◆ ABOUT THIS TASK
Only one span of the listing below is wanted: the lines from the one with "Click the orange list icon beside 搜索" through the one with "You are a computer-use agent. Screen", reproduced exactly, both ends kept.

◆ SOURCE DATA

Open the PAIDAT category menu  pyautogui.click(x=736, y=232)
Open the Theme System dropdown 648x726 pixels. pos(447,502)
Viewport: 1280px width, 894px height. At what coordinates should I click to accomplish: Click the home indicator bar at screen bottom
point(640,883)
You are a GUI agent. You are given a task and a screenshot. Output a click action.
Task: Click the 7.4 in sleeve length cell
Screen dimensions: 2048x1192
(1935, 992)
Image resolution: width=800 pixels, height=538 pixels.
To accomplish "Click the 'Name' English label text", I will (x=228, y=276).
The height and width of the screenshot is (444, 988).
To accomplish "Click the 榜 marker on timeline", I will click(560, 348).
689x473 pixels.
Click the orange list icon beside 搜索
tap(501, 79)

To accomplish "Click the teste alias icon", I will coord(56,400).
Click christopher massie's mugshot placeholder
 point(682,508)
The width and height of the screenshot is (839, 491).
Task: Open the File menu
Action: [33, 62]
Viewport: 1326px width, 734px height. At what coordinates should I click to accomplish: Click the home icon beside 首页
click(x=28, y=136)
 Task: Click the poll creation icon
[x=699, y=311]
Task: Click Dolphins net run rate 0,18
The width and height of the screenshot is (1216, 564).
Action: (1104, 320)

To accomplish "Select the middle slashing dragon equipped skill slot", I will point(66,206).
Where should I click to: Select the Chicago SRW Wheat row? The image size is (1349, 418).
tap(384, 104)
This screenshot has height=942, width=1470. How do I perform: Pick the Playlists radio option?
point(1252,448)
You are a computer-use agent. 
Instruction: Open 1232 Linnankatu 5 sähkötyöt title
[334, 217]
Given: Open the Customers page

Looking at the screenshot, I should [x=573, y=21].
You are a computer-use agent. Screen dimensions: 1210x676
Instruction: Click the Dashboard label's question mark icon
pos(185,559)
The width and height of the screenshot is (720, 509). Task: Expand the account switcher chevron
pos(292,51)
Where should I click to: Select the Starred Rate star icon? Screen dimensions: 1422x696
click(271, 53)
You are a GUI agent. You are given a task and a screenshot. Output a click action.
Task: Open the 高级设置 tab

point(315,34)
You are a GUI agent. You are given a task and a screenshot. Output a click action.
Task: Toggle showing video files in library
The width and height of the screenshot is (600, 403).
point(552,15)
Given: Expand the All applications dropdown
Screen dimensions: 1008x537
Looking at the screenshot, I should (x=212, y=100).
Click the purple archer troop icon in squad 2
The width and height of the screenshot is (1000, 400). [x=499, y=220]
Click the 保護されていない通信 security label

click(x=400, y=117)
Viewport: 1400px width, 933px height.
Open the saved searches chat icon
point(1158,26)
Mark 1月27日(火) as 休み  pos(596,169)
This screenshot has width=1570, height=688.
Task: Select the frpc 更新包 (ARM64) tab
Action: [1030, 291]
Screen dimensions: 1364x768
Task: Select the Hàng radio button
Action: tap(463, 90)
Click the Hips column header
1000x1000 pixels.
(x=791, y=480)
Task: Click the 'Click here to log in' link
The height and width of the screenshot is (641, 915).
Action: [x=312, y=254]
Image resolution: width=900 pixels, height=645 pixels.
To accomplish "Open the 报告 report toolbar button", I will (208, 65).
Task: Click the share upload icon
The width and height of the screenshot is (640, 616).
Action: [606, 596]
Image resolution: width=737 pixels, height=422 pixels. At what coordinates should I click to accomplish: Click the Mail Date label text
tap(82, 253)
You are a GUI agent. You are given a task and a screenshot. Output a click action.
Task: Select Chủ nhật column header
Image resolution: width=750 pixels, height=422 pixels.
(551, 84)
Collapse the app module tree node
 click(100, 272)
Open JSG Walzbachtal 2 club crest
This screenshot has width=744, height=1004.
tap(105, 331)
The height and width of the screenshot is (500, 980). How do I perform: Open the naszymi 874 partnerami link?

◆ OUTPUT BELOW
Click the orange list icon beside 搜索
tap(501, 79)

To accomplish "Click the teste alias icon", I will coord(56,400).
Click christopher massie's mugshot placeholder
 point(682,508)
The width and height of the screenshot is (839, 491).
Task: Open the File menu
Action: [33, 62]
Viewport: 1326px width, 734px height. At what coordinates should I click to accomplish: Click the home icon beside 首页
click(x=28, y=136)
 Task: Click the poll creation icon
[x=699, y=311]
Task: Click Dolphins net run rate 0,18
The width and height of the screenshot is (1216, 564).
Action: (1104, 320)

To accomplish "Select the middle slashing dragon equipped skill slot", I will point(66,206).
Where should I click to: Select the Chicago SRW Wheat row? The image size is (1349, 418).
tap(384, 104)
This screenshot has height=942, width=1470. How do I perform: Pick the Playlists radio option?
point(1252,448)
You are a computer-use agent. 
Instruction: Open 1232 Linnankatu 5 sähkötyöt title
[334, 217]
Given: Open the Customers page

Looking at the screenshot, I should [x=573, y=21].
You are a computer-use agent. Screen dimensions: 1210x676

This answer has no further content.